Any painting pro will tell you—the difference between a so-so painting job and an excellent one is in the prep. You can use the same quality paint and the same quality paint applicators, but if you skimped on the prep work, your final results will tell the tale. If there are imperfections in the wall, they will show through even the best paint job, so be sure to take care of those before you paint.

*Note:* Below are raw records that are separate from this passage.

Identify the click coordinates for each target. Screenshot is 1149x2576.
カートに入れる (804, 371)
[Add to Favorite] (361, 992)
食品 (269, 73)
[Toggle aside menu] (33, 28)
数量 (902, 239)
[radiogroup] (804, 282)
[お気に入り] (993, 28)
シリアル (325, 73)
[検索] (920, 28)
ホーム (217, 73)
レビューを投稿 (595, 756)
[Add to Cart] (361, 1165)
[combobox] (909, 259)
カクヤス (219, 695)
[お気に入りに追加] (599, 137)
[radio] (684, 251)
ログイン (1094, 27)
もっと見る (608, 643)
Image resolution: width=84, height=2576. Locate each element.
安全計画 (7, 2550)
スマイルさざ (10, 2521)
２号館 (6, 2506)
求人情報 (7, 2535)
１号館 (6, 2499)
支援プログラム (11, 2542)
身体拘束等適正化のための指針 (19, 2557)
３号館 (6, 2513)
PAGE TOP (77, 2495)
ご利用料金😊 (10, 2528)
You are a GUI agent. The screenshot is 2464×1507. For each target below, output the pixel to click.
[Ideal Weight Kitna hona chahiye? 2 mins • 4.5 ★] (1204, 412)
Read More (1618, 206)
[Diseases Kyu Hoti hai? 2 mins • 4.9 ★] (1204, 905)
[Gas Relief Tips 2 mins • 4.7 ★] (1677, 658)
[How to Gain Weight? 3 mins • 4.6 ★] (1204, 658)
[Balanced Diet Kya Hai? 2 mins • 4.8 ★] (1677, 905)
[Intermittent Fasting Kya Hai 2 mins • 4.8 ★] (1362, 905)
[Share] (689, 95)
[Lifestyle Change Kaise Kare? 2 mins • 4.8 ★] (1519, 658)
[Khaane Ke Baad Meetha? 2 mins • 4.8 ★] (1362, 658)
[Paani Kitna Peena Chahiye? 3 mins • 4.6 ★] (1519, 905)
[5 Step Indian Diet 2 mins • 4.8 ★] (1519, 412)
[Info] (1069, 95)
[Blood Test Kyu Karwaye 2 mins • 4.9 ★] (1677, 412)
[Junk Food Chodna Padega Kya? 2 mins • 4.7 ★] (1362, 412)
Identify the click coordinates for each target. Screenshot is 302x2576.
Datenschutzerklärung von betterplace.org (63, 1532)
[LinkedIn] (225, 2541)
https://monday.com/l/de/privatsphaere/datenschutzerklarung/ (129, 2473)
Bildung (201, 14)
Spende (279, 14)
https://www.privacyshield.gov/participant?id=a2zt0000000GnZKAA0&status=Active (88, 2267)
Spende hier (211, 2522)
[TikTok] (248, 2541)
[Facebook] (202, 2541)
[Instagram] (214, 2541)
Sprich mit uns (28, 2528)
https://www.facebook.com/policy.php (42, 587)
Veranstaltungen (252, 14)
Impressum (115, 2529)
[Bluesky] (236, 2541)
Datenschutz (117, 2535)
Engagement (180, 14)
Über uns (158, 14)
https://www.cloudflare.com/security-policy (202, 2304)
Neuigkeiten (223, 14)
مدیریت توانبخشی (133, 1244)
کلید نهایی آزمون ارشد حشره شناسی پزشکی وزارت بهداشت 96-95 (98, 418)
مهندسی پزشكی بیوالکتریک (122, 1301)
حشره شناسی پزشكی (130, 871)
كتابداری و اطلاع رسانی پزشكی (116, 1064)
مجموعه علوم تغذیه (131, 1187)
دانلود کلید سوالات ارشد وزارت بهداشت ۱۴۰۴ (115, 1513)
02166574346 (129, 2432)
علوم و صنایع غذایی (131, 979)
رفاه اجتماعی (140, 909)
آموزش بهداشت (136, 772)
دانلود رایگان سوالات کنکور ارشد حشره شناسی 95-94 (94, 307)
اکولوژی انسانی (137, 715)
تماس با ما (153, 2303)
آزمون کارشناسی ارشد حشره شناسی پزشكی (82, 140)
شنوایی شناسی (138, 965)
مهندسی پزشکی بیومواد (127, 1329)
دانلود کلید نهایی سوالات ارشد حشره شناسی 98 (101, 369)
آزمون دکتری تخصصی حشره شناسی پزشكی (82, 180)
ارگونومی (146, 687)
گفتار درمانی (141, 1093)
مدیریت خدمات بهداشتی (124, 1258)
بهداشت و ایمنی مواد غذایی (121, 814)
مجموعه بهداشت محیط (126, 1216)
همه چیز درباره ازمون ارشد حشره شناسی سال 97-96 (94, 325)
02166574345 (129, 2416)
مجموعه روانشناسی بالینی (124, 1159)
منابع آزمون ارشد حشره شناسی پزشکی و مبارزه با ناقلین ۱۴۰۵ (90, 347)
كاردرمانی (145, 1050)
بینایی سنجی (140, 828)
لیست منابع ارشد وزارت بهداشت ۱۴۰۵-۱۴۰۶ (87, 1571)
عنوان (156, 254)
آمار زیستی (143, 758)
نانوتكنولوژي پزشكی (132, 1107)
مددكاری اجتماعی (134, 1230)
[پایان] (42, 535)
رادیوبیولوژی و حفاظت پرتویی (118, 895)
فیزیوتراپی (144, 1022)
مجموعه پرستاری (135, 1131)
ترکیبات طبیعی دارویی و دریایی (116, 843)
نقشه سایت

Here are the steps you should take to ensure you do paint prep the right way.

Preliminary Moves

  • Before painting, remove as much furniture as possible or place it in the center of the room.
  • Use drop cloths to protect floors, baseboard and trim.
  • Remove switch plates, outlet covers and (if painting the ceiling) light fixtures. Bonus tip: Place screws in a small storage bag and tape the bag to the backs of these items to ensure that you can find them when it is time to reattach them to the walls.

Clean the Walls

  • For most walls, you can clean off dirt and dust with a sponge and warm water. Use a mild detergent as needed, then rinse the walls clean. Allow to dry before painting.
  • Kitchens may be more difficult to clean, since cooking may have allowed greasy build-up to accumulate on the walls. In that case, use warm water and a grease-cutting detergent to remove grime. Afterwards, wipe the walls down with a damp cloth. Allow to dry before painting.
  • Don’t overlook cobwebs in the corners; typically you can use a broom or a dust mop for hard-to-reach areas.
  • Take special care to clean around doors, windows and baseboards. These are areas where dust can accumulate. They’ll need to be clean of dust so that painter’s tape will adhere to them.
  • Use the crevice attachment of your vacuum cleaner to clean the floor near baseboards to ensure that dust, pet hair, etc. won’t be a problem when you go to paint.
  • If mildew is present, you’ll have to take additional precautions to get rid of it. Never paint over mildew—it will grow through the new paint. Use four parts water with one part household bleach. Use gloves and googles to protect your skin and eyes. Wipe on the solution with a large sponge, and let it sit for a few minutes. Rinse the area with clean water and allow to dry.

Sand and Scrape

  • Use sandpaper or a sanding block to smooth out uneven surfaces or imperfections in the wall. Wipe away dust with a damp cloth and let dry thoroughly.
  • Use spackling compound to fill in holes or cracks as needed. Wait for the compound to dry before sanding.
  • If your wall was previously painted with a gloss or high-gloss paint, sand the entire wall to ensure better adhesion of the new paint.
  • If sanding proves to be extensive or difficult, consider the use of an electric sander.
  • If your previously painted walls have cracking or flaking paint, sand or scrape to remove those areas. Otherwise, they will show through your new paint job and mar the finish.
  • Remove the residue after any sanding job with a vacuum or wet cloth.

Should You Prime?

  • Always prime when painting new drywall. If the wall has already been painted, you don’t need to prime if the walls are in good shape.
  • If the walls have unsightly stains or multiple patches, prime the wall. For difficult stains, use a stain-killing primer.
  • Other reasons to prime: if you’re concerned about adhesion, if you’re painting over glossy surfaces, and if you’re concerned about coverage over a dark surface.
  • Use paint-and-primer-in-one if it’s the most economical and quality solution for your walls.

Let’s Go to the Tape!

  • Use a quality painter’s tape to protect baseboards, doorjambs and windows. As stated above, make sure these surfaces are clean to ensure good adhesion of the tape.
  • Let the tape sit for about 30 to 60 minutes before painting.
  • Use delicate tape if adhering to a newly painted surface such as a ceiling or adjacent wall in a different color.
  • Let the paint dry for an adequate amount of time before removing the tape. At minimum, this is when the paint is dry to the touch, but you can also wait until the paint dries overnight. For multiple coats, leave the tape in place until the final coat is dry.
  • Many painter’s tapes will specify how long the product can be left on the surface and still permit clean removal—14 days, 21 days, etc. If you anticipate needing to leave the paint on the surface for several days (because of multiple coats or an intricate faux finish), consider using one of these products.
  • Remove the tape at a 45-degree angle, moving slowly so as not to inadvertently pull off the paint. If you’re concerned about the paint coming up with the tape, carefully use a razor blade or utility knife to score the edge of the tape.